For a group practice, explain that the patient will receive medical care even when his/her physician is absent.
- Give the office hours, holidays, after-hours and weekend coverage.
- Discuss the policy on emergencies.
- Be explicit about appointments. Let patients know how far in advance they should call, and provide the office policy on “walkins?”
- Tell patients to cancel appointments as far in advance as possible and whether or not the office charges for missed appointments.
Encourage patients to describe their problems to the staff when making an appointment. Explain that this is to facilitate convenient scheduling for both the office and patients.
- Explain the importance of being on time so patients will not experience long waiting periods. However, if your office has a history of being late for appointments, do not encourage patients to be prompt. This only creates hostilities when patients comply and the office is not ready for patients at the appointed time.
- Explain telephone procedures so patients know what to expect when calling about a medical condition.
- Explain the method of payment most preferred by the office (monthly billing, payment at the time of visit, etc.). Talk about the patient’s responsibility to pay for services rendered and overdue bills.

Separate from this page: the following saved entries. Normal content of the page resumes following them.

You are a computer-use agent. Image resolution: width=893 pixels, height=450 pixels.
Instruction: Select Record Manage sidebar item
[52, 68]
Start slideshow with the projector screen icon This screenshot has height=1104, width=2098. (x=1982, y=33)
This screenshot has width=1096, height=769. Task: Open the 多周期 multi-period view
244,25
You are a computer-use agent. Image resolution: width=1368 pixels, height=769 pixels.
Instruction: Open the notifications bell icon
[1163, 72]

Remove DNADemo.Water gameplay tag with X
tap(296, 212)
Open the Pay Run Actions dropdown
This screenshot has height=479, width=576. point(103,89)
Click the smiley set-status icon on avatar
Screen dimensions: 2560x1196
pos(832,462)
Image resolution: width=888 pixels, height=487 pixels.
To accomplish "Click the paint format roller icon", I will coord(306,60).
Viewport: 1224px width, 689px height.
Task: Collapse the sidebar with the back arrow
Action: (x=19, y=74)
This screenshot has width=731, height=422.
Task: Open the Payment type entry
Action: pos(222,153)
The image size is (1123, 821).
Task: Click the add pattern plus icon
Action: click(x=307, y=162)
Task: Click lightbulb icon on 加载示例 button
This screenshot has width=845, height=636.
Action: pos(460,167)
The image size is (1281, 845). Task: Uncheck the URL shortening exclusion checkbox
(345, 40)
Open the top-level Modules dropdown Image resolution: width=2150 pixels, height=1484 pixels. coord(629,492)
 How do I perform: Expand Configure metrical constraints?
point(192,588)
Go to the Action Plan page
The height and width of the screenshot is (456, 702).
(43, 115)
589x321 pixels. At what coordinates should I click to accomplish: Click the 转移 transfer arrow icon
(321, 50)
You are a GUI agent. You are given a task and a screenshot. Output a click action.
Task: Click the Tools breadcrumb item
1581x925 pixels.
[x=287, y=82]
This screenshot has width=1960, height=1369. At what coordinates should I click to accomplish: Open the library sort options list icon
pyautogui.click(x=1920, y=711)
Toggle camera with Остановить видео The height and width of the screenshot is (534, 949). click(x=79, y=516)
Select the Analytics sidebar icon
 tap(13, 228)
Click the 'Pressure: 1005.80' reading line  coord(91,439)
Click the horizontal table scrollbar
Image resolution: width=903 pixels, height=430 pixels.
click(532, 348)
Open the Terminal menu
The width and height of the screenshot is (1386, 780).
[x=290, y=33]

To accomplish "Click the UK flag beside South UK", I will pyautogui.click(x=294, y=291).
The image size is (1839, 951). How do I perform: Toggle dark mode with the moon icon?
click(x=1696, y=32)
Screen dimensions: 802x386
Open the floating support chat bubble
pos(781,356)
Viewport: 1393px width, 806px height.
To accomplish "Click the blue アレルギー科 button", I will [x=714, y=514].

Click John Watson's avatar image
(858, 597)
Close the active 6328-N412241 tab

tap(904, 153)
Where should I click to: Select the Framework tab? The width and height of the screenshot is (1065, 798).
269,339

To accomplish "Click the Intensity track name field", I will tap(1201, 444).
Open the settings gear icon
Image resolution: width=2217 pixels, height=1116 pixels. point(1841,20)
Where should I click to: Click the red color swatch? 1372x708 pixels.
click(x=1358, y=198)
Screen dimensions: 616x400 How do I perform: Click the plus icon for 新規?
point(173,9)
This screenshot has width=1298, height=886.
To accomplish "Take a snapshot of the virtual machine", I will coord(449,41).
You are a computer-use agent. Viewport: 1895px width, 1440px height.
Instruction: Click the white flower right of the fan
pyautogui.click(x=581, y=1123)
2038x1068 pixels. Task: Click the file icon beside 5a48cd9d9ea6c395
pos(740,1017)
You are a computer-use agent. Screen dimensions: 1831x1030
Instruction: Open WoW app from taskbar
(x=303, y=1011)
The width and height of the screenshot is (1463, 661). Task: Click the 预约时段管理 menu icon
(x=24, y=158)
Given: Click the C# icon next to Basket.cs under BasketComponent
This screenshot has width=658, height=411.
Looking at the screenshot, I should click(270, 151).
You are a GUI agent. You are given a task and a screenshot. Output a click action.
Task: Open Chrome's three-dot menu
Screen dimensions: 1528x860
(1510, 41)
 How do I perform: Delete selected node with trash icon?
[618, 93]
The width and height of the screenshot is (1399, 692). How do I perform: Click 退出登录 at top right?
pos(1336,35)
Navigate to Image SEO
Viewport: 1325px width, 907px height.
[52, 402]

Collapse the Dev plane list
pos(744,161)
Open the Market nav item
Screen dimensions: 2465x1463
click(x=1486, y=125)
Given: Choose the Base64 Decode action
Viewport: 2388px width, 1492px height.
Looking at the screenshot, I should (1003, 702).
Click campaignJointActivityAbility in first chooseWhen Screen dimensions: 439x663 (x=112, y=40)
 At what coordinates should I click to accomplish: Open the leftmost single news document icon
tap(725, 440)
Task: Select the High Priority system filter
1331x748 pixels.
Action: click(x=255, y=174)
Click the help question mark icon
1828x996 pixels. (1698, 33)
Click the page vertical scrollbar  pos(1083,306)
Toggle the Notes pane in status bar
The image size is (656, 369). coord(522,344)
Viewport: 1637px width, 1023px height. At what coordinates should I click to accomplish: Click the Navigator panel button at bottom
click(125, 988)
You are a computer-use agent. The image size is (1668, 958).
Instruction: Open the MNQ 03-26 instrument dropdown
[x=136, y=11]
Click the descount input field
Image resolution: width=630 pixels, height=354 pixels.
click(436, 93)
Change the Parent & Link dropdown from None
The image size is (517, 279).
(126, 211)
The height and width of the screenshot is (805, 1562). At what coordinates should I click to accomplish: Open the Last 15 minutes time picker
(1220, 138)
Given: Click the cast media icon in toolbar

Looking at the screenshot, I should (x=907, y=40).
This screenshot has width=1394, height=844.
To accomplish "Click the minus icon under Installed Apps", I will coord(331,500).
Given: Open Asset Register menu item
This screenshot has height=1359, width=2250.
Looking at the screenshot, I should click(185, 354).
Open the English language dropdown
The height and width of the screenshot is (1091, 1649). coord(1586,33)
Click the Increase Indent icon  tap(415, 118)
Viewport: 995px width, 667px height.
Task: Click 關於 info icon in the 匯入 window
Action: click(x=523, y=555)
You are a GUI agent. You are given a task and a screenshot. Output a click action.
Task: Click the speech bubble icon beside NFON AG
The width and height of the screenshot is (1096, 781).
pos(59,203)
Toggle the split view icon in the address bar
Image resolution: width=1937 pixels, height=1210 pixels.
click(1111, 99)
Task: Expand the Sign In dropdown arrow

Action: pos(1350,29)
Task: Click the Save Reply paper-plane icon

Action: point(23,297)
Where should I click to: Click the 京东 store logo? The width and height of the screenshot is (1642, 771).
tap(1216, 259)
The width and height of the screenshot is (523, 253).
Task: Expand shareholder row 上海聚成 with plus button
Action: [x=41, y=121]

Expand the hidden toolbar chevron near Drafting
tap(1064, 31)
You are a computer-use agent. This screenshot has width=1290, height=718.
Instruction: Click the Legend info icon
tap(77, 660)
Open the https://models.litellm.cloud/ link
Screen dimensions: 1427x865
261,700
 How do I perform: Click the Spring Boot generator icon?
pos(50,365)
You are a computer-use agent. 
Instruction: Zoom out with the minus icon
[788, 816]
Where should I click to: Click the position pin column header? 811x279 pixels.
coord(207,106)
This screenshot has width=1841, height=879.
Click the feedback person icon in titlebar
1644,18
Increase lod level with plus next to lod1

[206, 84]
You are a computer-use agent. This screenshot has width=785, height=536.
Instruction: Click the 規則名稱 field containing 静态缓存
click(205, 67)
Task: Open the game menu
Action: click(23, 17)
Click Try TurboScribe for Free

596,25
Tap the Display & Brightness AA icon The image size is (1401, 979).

- Describe the office’s policies on handling insurance forms (who is ultimately responsible for payment, and who will file all claims). If there is a fee for this service, list the fee.
- Collect staff suggestions since employees are familiar with common patient questions/problems.
- Personalize the content with the “you” form of address.
- Use the largest typeface possible to improve readability and design a pleasing layout.
- Include a map and directions.
- Budget for a six-month supply so revisions can be made frequently.
- Give the booklet as a reference guide to all patients, both established and new.
- Take the patient’s point of view when putting the booklet together.
- Thank the patient for choosing the physician’s office.
Other Suggested Topics:
- Charges for telephone consultations.
- Notification of lab results.
- Answering service.
- Prescription refills.
- Call backs.
- Whether the office has special times for scheduling appointments.
- Emergency phone number and what procedure to follow.
These suggestions can help an office get started in producing an information booklet suitable for the practice.
Some offices have found it helpful to prepare a patient information letter outlining selected information.
Other practices have created attractive brochures along the same lines. The objective is to create an informational tool that represents the philosophy of the office.
Through good communication, the office can establish an improved physician/patient relationship and enjoy a smoother-running practice, more-effective staff and happier patients. Patients will not only be satisfied with their medical care but also with the physician’s thoughtfulness and management abilities.
The information provided in this resource does not constitute legal, medical or any other professional advice, nor does it establish a standard of care. This resource has been created as an aid to you in your practice. The ultimate decision on how to use the information provided rests solely with you, the PolicyOwner.